L’arte di Op de Beeck raffigura la vita, la sua caducità e bellezza, e la sua tragicommedia. L’artista, che si muove fluidamente attraverso vari media, afferma di navigare a metà tra il linguaggio barocco e il linguaggio minimalista, con un pizzico di estetica kitsch da supermercato. Le opere scultoree rimandano alla tradizione della scultura classica con echi del mondo reale. Non rappresentano la realtà, piuttosto interpretazioni della stessa.

Spettacolo proporzionale e allusioni alla storia dell’arte rientrano nel lavoro artistico di Op de Beeck. Danse Macabre, un’opera al centro della mostra, fa riferimento al motivo della “danza della morte”, metafora diffusa dell’universalità della morte secondo l’arte ecclesiastica del tardo Medioevo. Le sorprendenti figure sul carosello ricordano la parata dolceamara della vita e della morte. Il tempo e il memento mori (“ricordati che devi morire”) fungono anche da temi essenziali nelle opere che raffigurano un pezzo di torta sovradimensionato e nature morte, in cui l’artista estende le classiche proporzioni e di conseguenza distorce l’esperienza spaziale e corporea del visitatore. Le opere sono come scene della realtà, eppure ricche di possibilità surreali di un mondo onirico dove persino una mora minuscola può diventare gigantesca.

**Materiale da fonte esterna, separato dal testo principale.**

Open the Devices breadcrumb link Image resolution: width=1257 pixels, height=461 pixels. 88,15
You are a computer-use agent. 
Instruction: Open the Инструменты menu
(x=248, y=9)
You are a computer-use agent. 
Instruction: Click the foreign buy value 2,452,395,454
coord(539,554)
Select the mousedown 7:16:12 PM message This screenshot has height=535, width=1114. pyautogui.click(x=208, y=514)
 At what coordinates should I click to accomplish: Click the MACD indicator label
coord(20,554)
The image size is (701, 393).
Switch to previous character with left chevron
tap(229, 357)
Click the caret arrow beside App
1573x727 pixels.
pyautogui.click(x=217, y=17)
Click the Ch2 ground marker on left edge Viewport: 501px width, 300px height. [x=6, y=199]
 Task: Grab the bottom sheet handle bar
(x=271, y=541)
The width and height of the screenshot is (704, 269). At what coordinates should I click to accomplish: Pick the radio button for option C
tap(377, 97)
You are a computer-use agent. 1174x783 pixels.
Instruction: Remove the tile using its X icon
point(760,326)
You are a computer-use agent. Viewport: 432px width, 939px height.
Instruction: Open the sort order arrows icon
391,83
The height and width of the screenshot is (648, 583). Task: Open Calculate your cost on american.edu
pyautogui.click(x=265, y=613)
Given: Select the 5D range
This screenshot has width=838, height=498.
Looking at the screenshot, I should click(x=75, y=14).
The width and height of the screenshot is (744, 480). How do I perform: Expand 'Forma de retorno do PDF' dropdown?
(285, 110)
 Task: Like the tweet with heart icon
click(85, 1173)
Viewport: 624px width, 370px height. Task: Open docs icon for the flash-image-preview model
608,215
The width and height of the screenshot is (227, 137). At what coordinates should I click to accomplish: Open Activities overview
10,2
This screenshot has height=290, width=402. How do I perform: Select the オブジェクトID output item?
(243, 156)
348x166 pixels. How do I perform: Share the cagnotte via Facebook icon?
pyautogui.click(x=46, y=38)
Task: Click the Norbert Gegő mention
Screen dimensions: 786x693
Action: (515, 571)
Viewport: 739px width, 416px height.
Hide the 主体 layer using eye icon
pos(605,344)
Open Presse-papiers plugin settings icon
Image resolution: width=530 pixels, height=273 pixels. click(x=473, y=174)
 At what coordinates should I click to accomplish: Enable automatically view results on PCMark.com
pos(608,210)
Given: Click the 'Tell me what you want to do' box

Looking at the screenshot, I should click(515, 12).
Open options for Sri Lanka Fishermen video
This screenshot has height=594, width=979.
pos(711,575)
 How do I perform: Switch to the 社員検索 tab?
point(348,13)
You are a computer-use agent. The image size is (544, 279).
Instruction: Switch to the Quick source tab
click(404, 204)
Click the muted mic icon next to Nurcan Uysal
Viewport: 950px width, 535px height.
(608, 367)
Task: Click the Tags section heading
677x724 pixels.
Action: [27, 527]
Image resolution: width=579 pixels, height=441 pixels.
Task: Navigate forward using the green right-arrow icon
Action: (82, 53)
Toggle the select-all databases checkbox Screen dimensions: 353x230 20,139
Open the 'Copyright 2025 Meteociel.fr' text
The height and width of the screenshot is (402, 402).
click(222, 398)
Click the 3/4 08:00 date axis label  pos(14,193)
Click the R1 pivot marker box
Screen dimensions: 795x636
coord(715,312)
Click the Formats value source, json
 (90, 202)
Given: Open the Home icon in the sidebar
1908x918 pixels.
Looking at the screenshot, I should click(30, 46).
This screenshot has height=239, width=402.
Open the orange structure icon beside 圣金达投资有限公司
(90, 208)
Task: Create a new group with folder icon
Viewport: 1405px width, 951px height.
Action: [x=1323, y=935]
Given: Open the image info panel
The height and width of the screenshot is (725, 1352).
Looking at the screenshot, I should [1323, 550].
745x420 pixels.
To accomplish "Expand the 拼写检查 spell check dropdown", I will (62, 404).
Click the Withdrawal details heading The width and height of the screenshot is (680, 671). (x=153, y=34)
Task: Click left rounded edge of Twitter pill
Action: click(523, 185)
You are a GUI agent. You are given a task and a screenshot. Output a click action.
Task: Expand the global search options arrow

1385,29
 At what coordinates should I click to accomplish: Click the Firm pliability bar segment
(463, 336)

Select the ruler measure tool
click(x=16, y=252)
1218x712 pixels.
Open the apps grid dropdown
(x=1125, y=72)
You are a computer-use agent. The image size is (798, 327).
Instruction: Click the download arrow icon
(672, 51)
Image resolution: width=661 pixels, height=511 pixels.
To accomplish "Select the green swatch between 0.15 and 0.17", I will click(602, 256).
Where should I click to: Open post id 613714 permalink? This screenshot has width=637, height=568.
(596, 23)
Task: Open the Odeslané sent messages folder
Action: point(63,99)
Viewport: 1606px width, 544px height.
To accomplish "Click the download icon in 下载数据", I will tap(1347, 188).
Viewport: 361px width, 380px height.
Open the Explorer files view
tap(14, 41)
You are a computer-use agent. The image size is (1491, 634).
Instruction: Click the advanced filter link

Il delicato gradiente tra illusione e verità viene evidenziato nel video Staging Silence (3), nel quale l’artista gioca con il potere dell’illusione visiva. I paesaggi si trasformano davanti agli occhi del visitatore, mentre mani umane si allungano dai bordi dell’immagine, collegandosi al tema in modo surreale. Le mani costruiscono e smontano la scena di continuo, mentre un paesaggio sfocia nell’altro a tempo con uno spartito musicale. L’opera incarna il tentativo dell’artista di creare la cosiddetta visual fiction che offre momenti di stupore e silenzio.

Op de Beeck vive e lavora a Bruxelles. Le sue opere sono state ampiamente esposte in mostre personali e collettive in tutto il mondo e adesso per la prima volta in Finlandia.